IFMIS is a nightmare not only to the very poor of our society but to most people who do business with the government.
I know friends who have had their cars repossessed and businesses closed while poor workers are retrenched.
If everything was equal we would have seen all levels of government workers not being paid.
This would have included the prime minister and his Cabinet. I am sure if that was the case the system would have been up and running smoothly by now.
Why should IFMIS be an issue only when dealing with those outside the government? In the long run we will all want to be civil servants because apparently it pays to be one.
NO one listens to the poor unless it is election time. All what the politicians do is make promises during election time.
But as soon as they are in power they forget the poor and fail to deliver.
In any case changes in systems need to be checked first before implementation so that any loopholes can be fixed. This unfortunately does not happen in Lesotho.
This is why we have problems with IFMIS. I think there was a decision made at the top to effect change without first considering its applicability to Lesotho.

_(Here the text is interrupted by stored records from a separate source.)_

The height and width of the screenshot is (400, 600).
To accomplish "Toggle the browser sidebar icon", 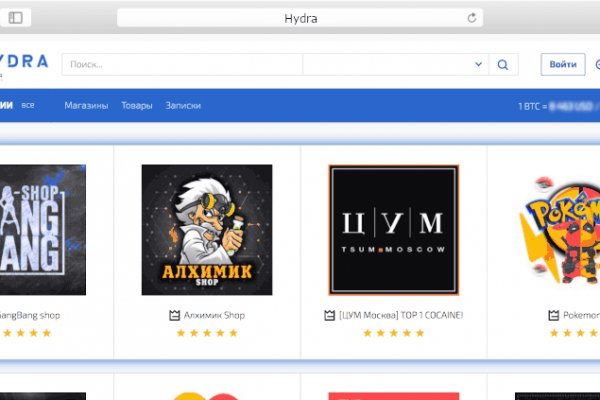I will tap(19, 18).
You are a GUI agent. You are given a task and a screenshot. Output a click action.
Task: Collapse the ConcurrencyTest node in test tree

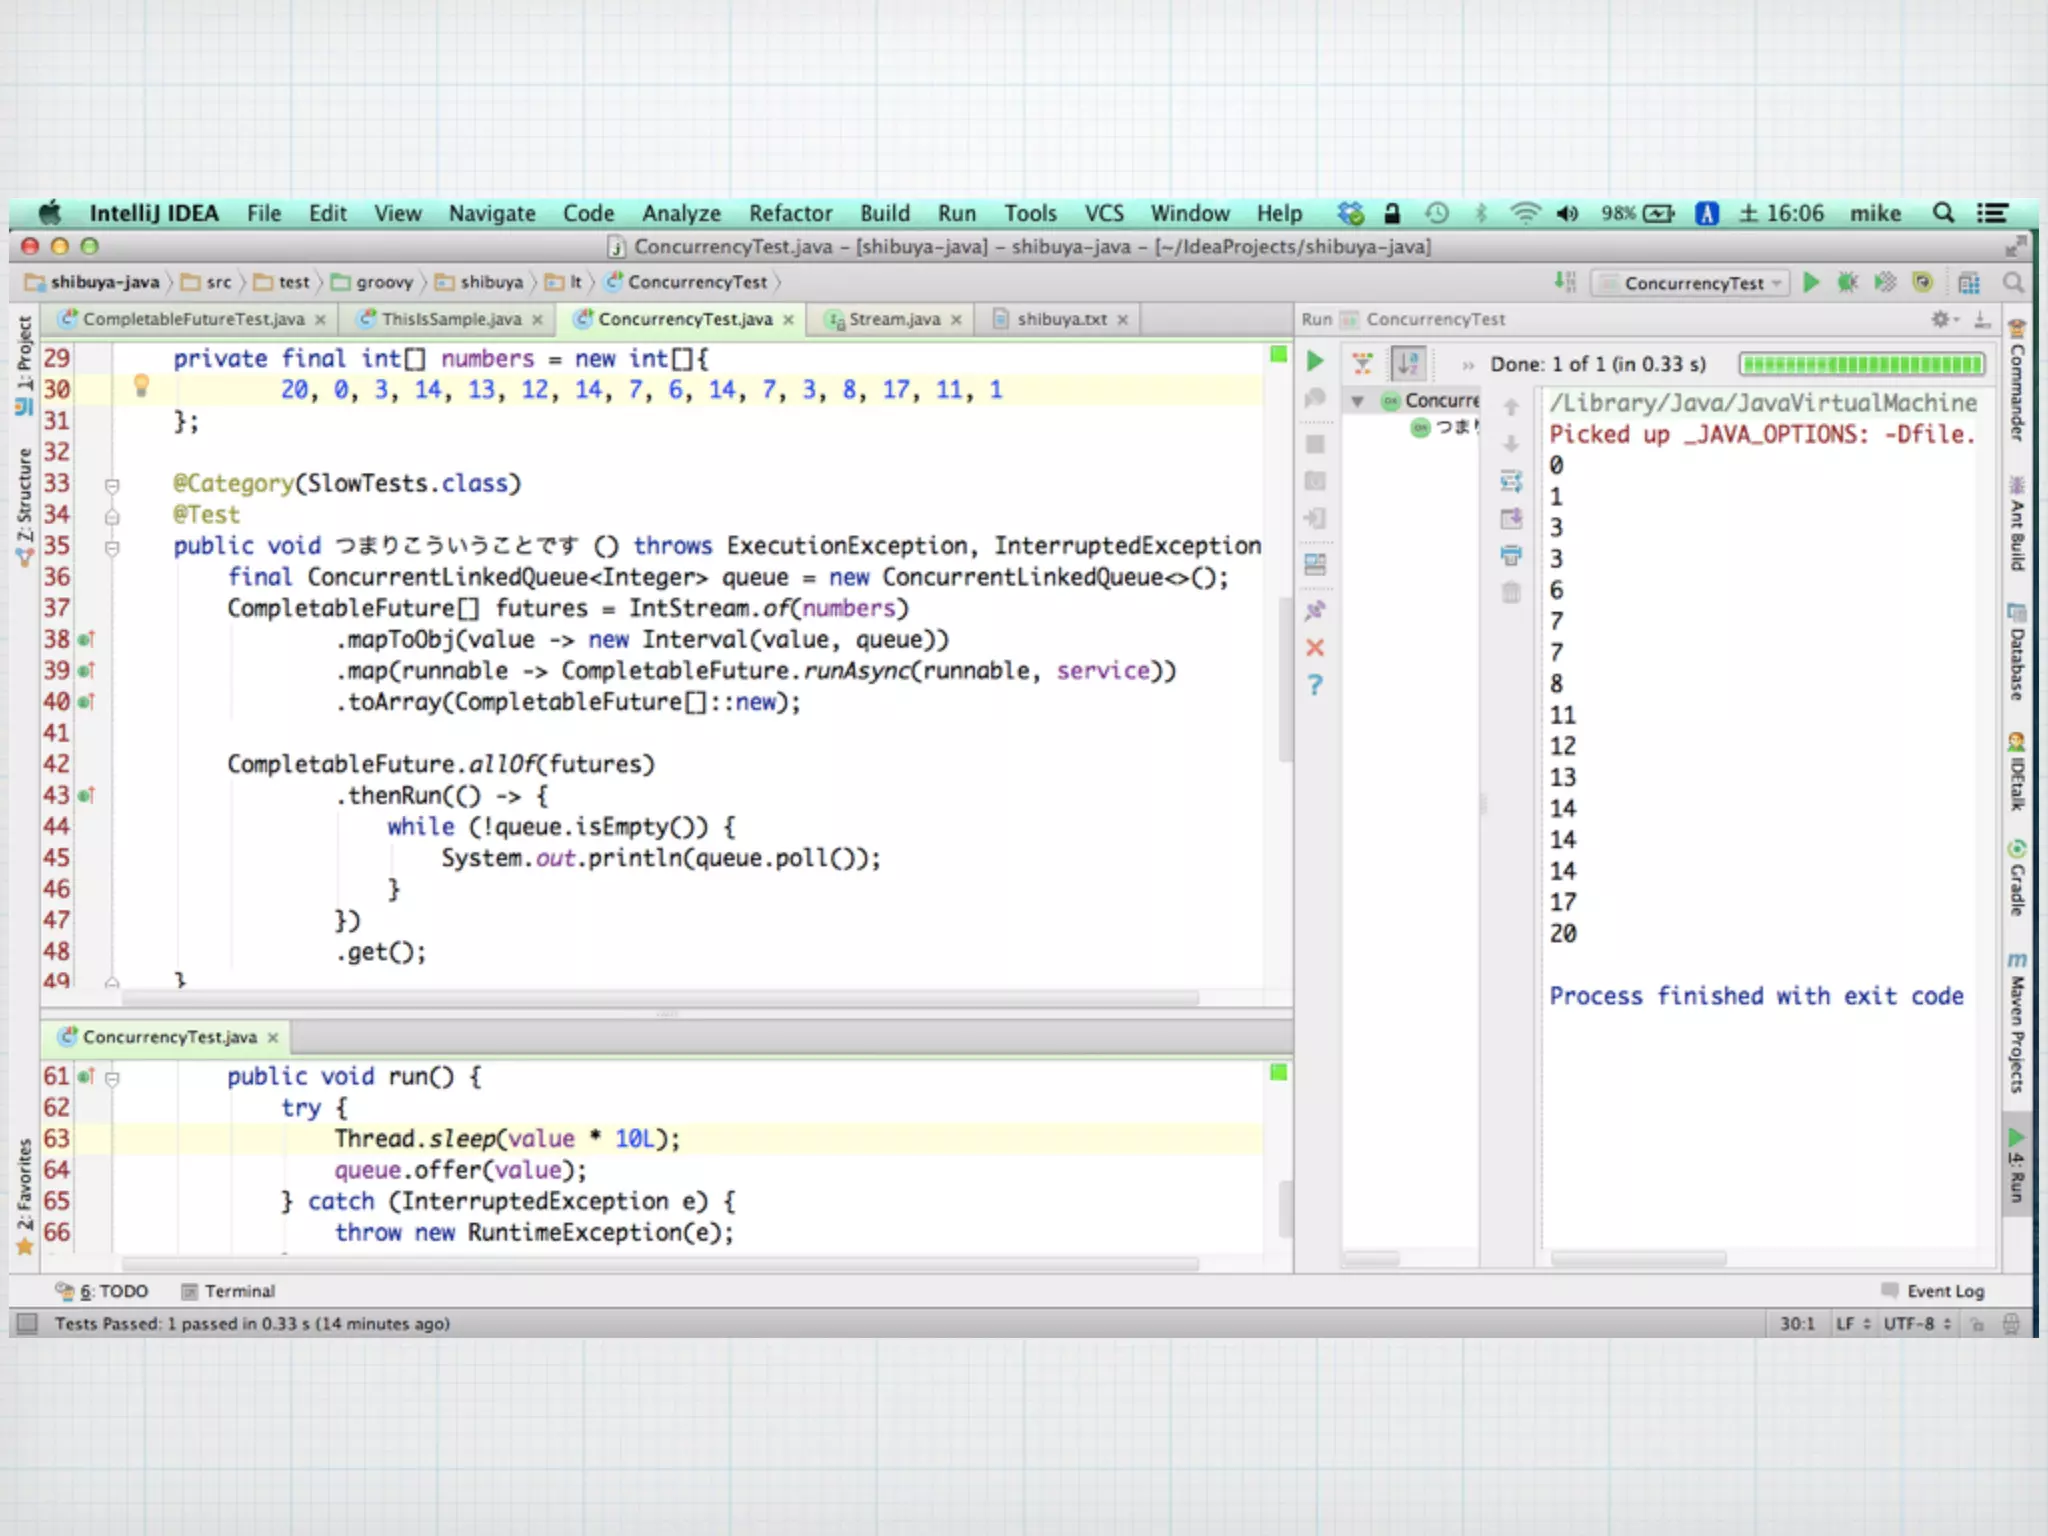tap(1357, 401)
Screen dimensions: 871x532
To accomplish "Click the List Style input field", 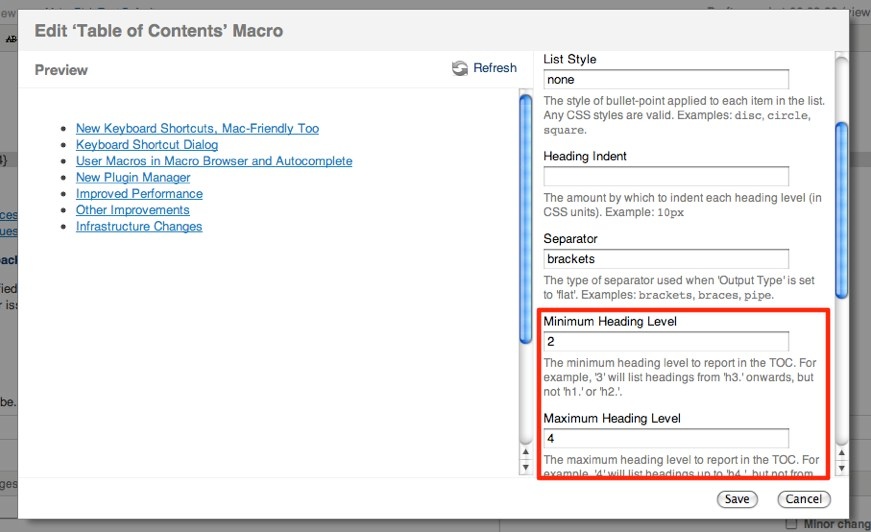I will 666,80.
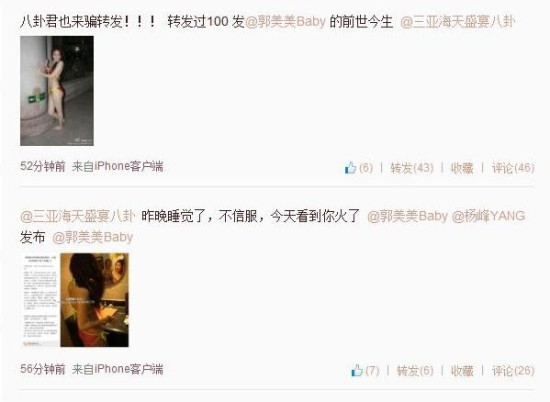
Task: Enlarge the bikini photo thumbnail in first post
Action: pos(57,91)
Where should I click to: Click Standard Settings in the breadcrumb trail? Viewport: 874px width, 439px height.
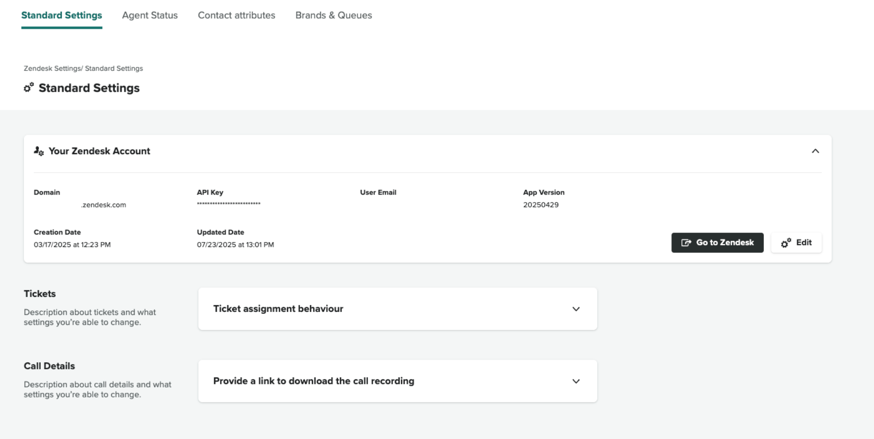pyautogui.click(x=114, y=69)
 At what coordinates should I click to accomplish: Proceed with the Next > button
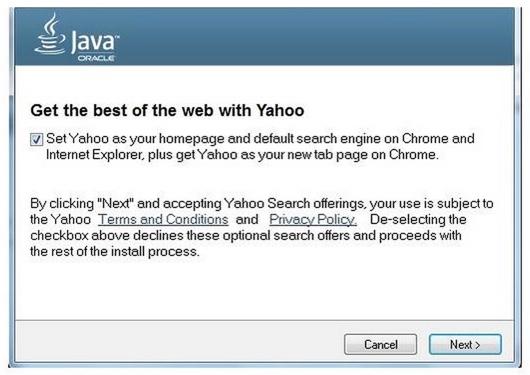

Change needs to be managed properly. It should be a consultative process with people being allowed to air their views and opinions, no matter how harsh.
We really have a long way to go regarding this fresh approach. Public servants have really messed up the system. It’s quite a situation.
I am concerned that the IFMIS story was published in the newspaper before the reporter contacted the relevant officials for comment.
At least the permanent secretary for the finance ministry should have been allowed to comment on the matter.
The Lesotho Times’ editors should have at least tried to assist the poor woman by inquiring from senior government officials on the woman’s behalf.
It is true that the system has caused big problems, but we need to get answers from the news that we read not just stories without positive recommendations.